U.S. Families and Divergent Legacies


Slave Market in Atlanta Georgia, 1864

For my mother, Wylene, slavery was only three generations ago. Her great grandfather was born into slavery. His daughter, Wylene’s grandmother, toiled under the harsh conditions of sharecropping in the South. And she, my mother, was born the year after the Brown v. Board of Education Supreme Court ruling declared de jure segregated schools to be unequal and thus illegal; she was in the 7th grade by the time she sat in a desegregated school. For my mother, the legacy of slavery is with us in a very real way. Yet, we live in a society that largely devalues her grieving and healing process. In the previous post in this series, I shared my mother’s sentiments as she discovered her personal genealogical family history from within the cloud of slavery. Along with knowing her own family, she also found empowerment through knowing the names of our family’s former legal owners. Thanks to and the work of genealogist E. W. McDonald, I was able to take the research a step farther and, in addition to identifying my 2nd great grandfather’s legal owners, we could also identify one immediate descendant.

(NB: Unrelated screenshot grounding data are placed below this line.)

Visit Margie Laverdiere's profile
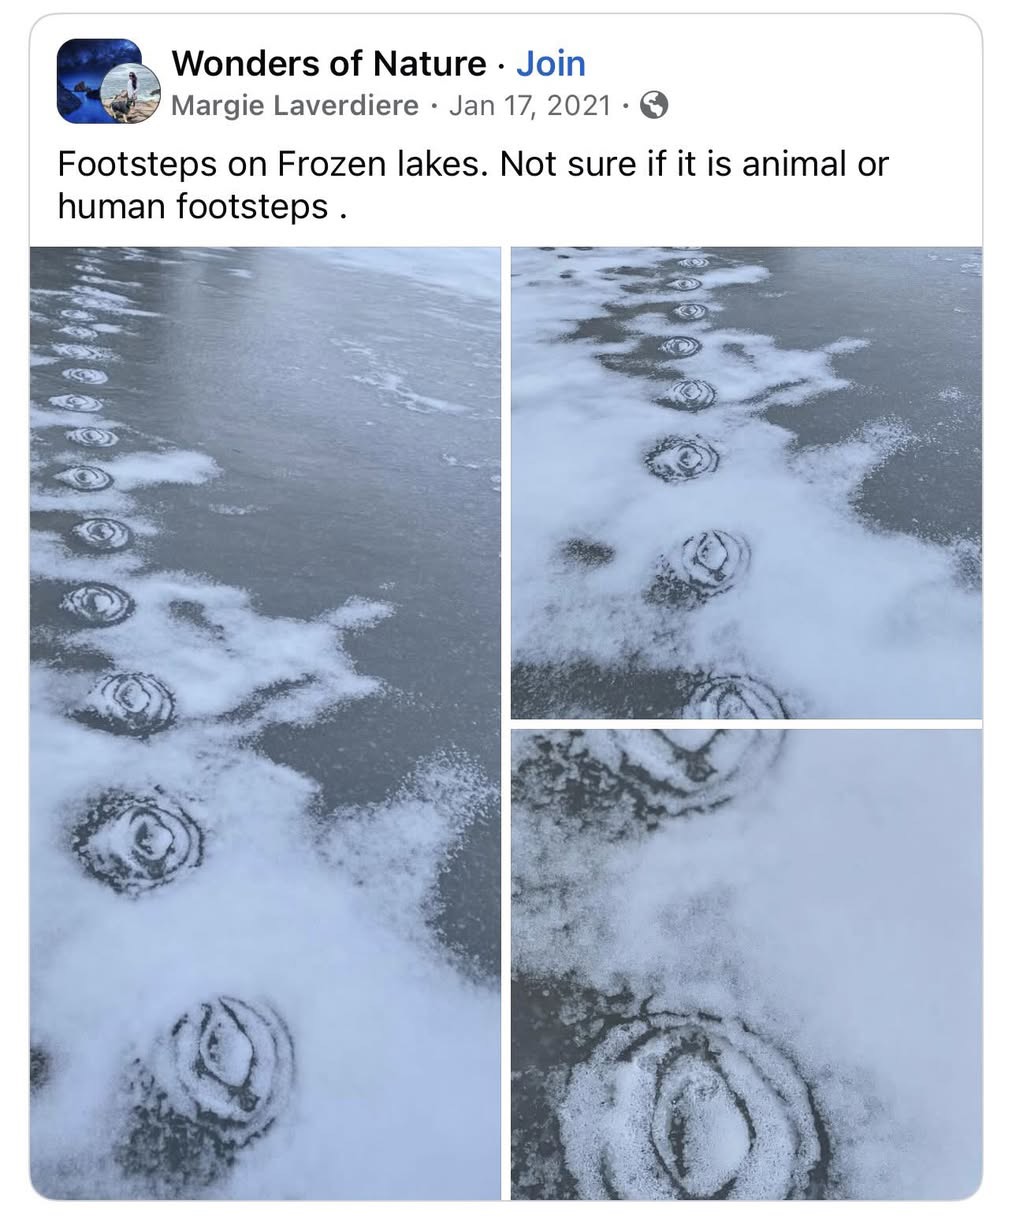Image resolution: width=1012 pixels, height=1223 pixels. tap(295, 105)
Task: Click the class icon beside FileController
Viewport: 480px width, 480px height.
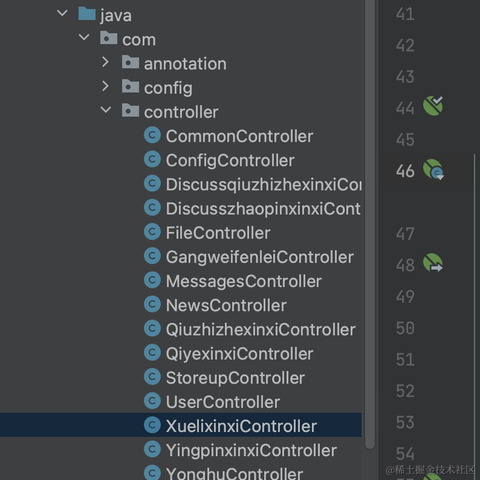Action: click(152, 232)
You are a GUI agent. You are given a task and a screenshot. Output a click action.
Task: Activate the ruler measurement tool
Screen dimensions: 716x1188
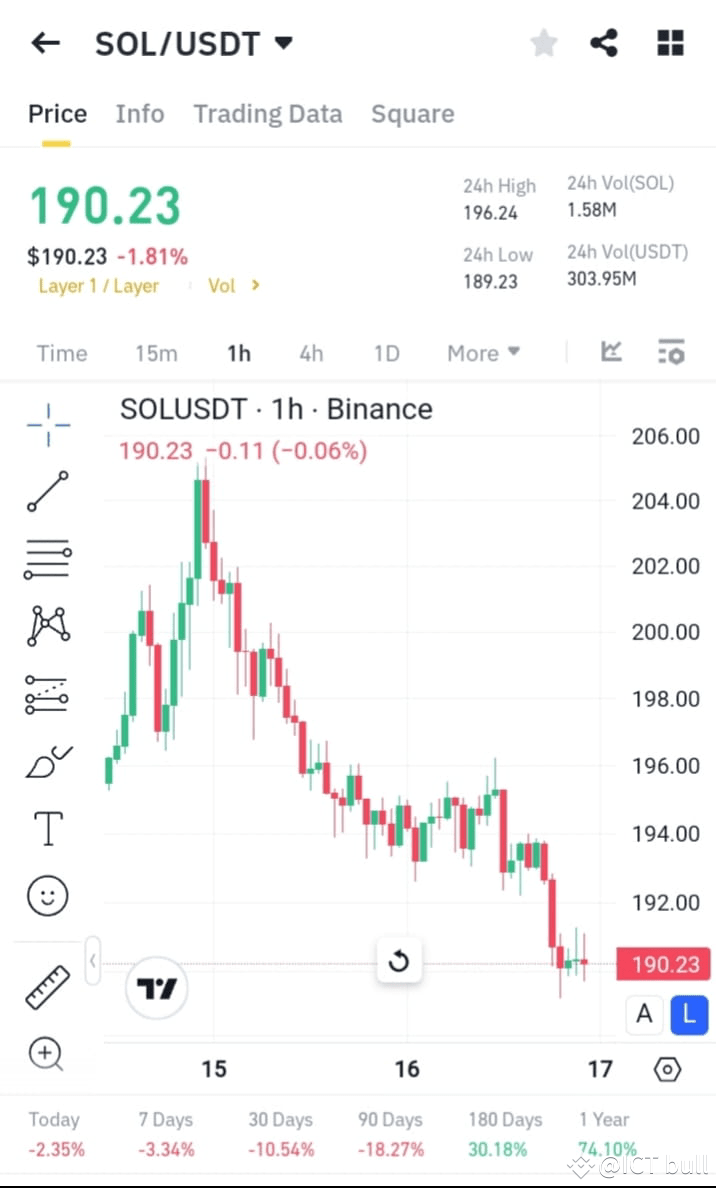46,985
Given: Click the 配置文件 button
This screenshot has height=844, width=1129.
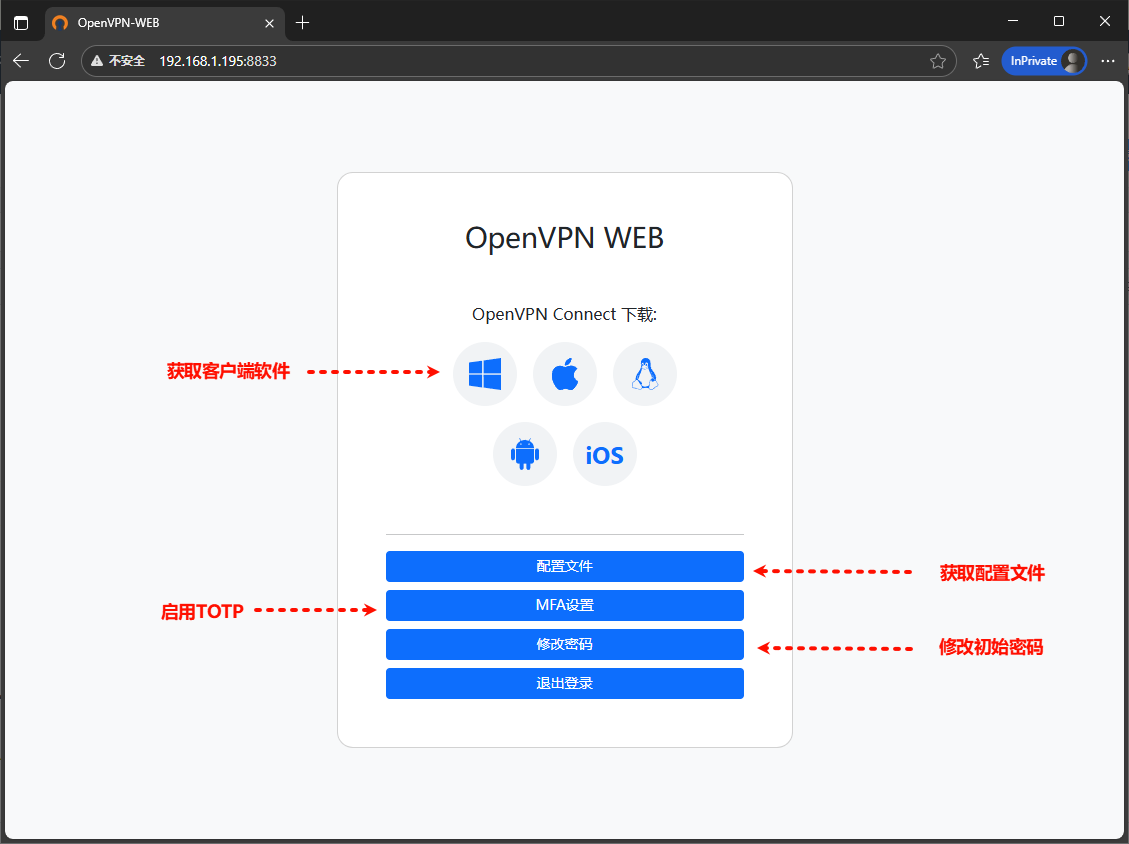Looking at the screenshot, I should click(564, 566).
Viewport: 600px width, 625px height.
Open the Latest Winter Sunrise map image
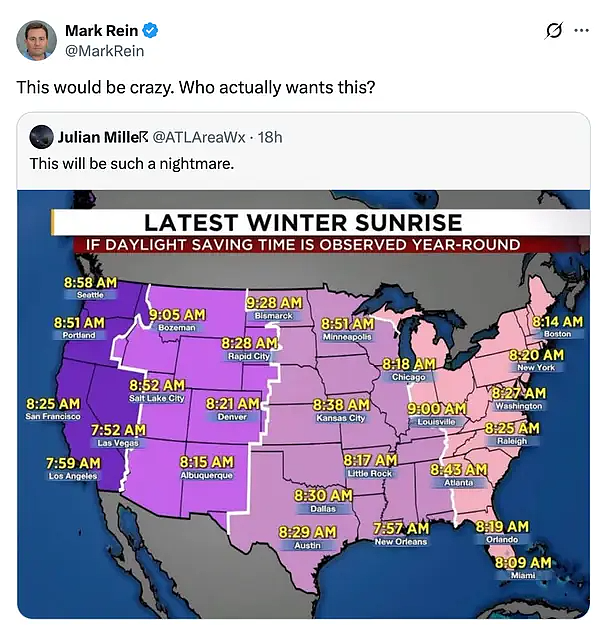point(303,404)
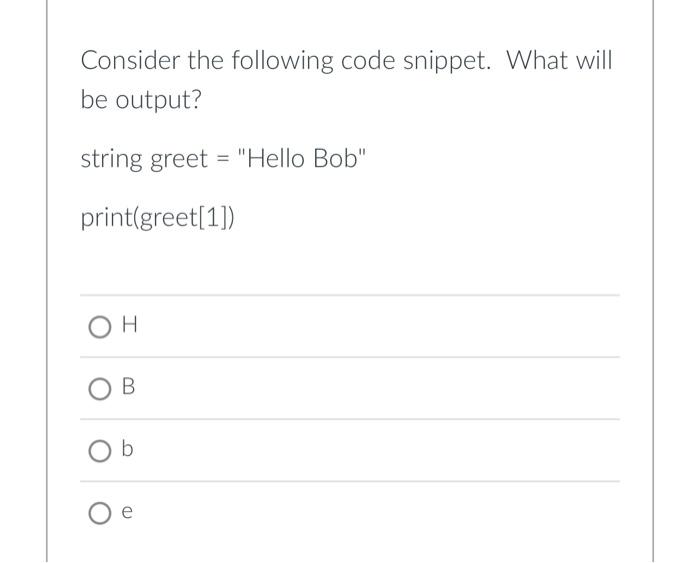The height and width of the screenshot is (563, 700).
Task: Click the index [1] in the print statement
Action: pos(214,218)
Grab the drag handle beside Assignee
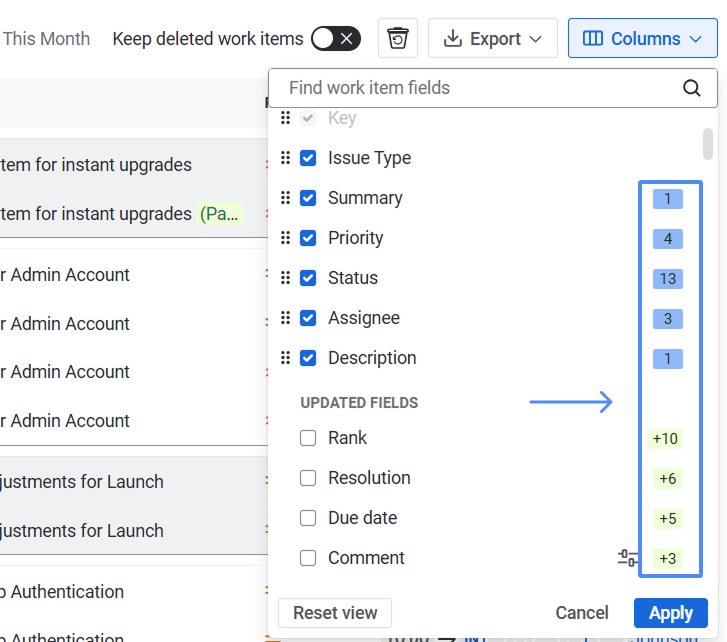This screenshot has width=727, height=642. [x=285, y=318]
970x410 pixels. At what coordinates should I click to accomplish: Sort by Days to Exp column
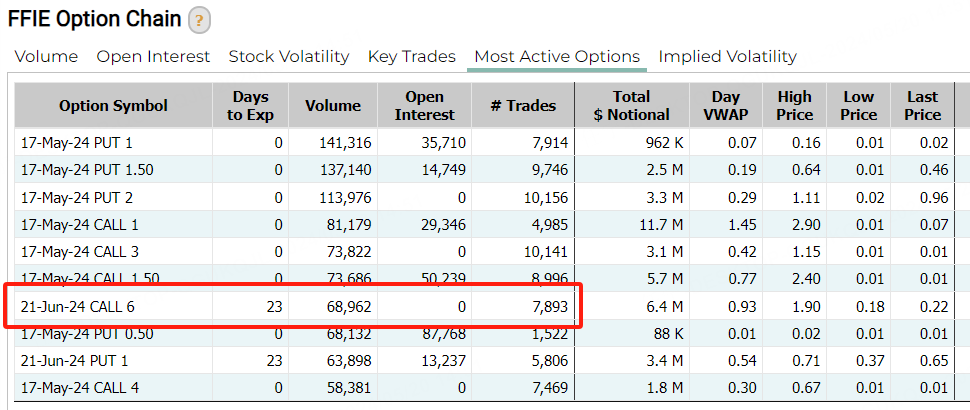pos(250,106)
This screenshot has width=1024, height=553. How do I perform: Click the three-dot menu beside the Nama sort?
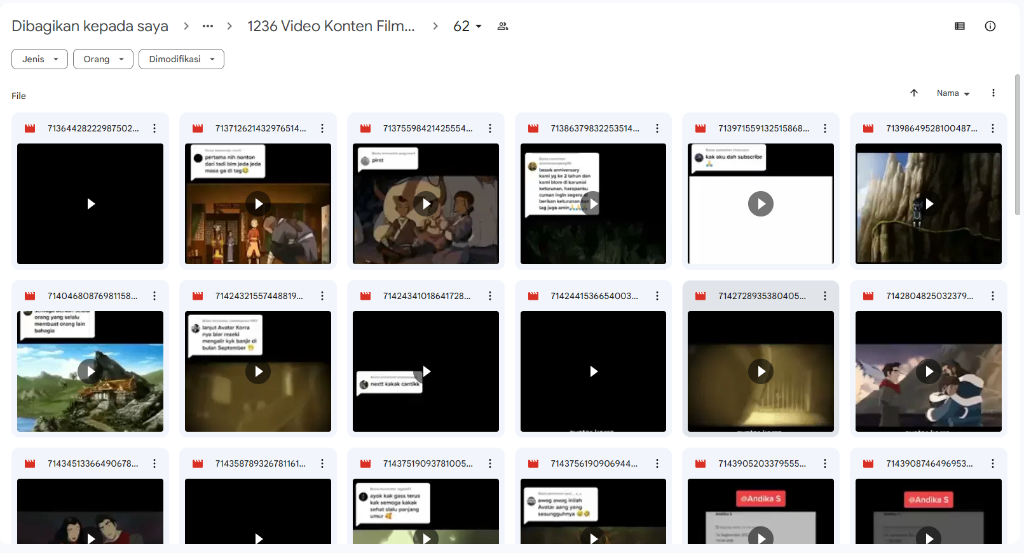point(993,93)
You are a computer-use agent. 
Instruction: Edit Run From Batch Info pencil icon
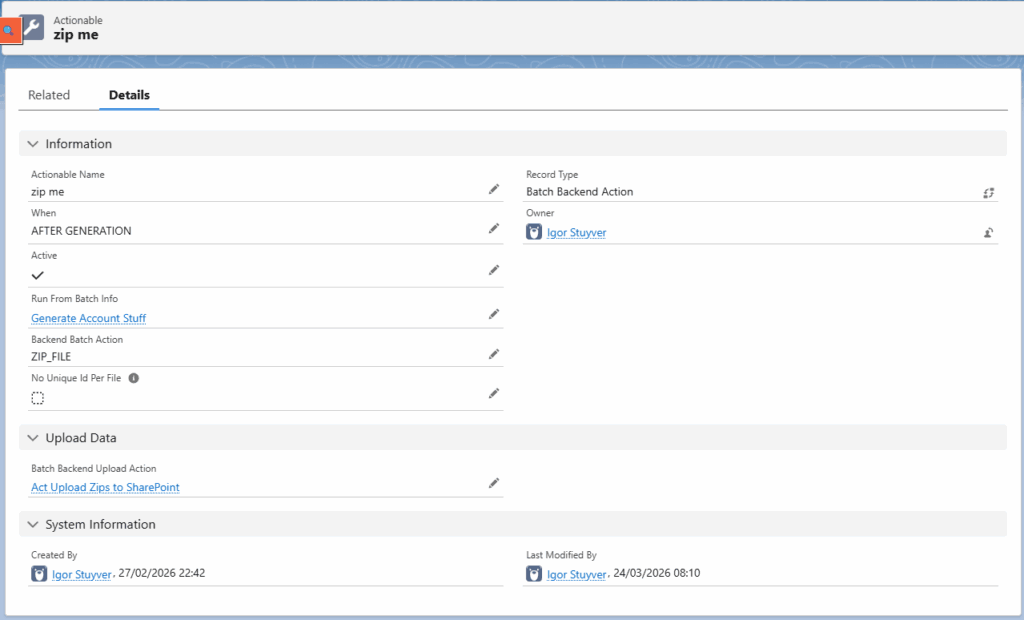tap(493, 314)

Knowing that members of this woman’s family had, just a few generations ago, prospered directly from the free labor and exploitation of my family, I was curious about how she and other descendants had fared over the years.

My Expectations: Empathy and an Apology

To be honest, beyond fueling my curiosity, what I sought was a heartfelt apology and some type of expressed empathy towards the present-day struggles of African Americans. The exploitation and oppression of my family didn’t end when legal slavery ended. A change of laws didn’t change the hearts and minds of those in power or of those that benefited from being racialized as White. I wanted recognition of the humanity of African Americans. I wanted a sincere acknowledgement that many of the challenges ailing the African American community were not contrived from a culture of poverty or crime and that her family played a hand in the outcomes for at least one African American family: mine! I knew that she did not enslave my family personally, nor was I enslaved personally. Yet, here we both were, living out the legacies of our recent family’s past in America. So, it is with these thoughts as context, that I contacted her.

Much to my surprise, she welcomed the communication and over the past year, we’ve conversed back and forth via email and text message.

Her Response: “Pull Themselves up by their Bootstraps”

Early on I learned that she had also spent several years thoroughly documenting her family history. But, it was only a few years prior to our encounter that she had learned that her family had legally owned slaves. Up until then, slave holding had been a secret within her family, intentionally not passed down to later generations.

In reflecting on this history, she said:

I have the convenience of disassociating myself from any feelings I might have about my ancestors having been slave owners. In fact, I now realize that denial runs deep in all of us on that point. Why didn’t my family ever see fit to discuss this fact with the children? I imagine that much of their ambiguity or denial concerning the past had to do with shame on having once been well-off, and then having lost that status.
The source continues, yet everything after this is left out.